Pixel coordinate grounding data
=-=-=

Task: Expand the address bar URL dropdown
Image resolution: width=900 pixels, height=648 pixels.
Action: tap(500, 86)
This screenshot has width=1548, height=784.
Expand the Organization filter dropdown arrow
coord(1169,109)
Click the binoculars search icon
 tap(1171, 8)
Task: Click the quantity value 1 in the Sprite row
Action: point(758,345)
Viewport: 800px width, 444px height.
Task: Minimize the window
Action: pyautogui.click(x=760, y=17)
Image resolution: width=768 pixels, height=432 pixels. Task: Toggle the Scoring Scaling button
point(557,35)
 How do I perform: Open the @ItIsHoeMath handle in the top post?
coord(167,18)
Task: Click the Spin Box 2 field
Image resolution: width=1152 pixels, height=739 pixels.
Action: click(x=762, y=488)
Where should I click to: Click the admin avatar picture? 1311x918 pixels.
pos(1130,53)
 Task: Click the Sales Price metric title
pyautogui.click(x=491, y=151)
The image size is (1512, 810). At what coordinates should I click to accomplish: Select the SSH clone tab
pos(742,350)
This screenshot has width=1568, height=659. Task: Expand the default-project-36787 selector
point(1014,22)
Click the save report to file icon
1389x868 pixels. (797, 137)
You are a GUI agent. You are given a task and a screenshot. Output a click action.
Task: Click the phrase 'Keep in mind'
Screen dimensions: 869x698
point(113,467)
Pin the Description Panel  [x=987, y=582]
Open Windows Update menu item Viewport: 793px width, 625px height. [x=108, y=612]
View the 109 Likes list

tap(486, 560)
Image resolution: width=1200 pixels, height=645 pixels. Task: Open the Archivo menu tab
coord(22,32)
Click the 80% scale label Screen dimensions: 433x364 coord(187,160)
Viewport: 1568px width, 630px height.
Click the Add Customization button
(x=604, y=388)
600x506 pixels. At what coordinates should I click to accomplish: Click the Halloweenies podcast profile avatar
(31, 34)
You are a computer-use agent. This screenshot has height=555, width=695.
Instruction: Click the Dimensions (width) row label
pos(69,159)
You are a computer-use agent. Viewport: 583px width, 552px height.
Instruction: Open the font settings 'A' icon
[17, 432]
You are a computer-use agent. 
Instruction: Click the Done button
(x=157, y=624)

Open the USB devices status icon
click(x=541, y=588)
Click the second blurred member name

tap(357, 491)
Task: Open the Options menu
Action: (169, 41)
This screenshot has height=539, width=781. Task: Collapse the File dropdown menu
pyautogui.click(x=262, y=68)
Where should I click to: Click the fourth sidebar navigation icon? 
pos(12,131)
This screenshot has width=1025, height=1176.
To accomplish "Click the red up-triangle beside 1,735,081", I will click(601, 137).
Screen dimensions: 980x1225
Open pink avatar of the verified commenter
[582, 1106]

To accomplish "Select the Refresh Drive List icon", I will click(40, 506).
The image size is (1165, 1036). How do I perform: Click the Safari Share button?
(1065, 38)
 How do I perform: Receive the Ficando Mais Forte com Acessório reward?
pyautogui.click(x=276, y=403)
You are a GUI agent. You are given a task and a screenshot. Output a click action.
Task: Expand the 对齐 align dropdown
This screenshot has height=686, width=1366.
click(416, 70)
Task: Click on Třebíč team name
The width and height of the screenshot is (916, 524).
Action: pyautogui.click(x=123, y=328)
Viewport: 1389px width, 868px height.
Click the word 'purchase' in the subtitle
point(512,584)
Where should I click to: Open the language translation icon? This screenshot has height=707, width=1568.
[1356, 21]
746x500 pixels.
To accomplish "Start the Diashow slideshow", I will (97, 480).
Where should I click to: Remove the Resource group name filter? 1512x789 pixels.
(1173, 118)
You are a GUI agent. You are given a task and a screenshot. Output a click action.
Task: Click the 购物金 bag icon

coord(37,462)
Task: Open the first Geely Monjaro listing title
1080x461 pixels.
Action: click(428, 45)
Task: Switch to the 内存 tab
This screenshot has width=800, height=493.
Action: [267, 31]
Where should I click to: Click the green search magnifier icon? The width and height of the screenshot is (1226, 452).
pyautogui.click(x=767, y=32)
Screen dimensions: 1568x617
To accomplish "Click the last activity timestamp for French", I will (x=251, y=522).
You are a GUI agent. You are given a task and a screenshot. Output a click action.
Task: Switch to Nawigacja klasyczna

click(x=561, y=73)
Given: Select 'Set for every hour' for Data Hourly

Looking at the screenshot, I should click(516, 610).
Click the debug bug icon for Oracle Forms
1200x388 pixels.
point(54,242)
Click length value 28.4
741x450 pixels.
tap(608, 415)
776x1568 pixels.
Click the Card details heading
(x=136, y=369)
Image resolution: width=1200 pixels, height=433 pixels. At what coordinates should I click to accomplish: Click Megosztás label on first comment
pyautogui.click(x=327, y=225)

=-=-=

# Assignment
Among the entries above, how many lines hold the string "computer"? Answer with the bare number.

# Expected answer
3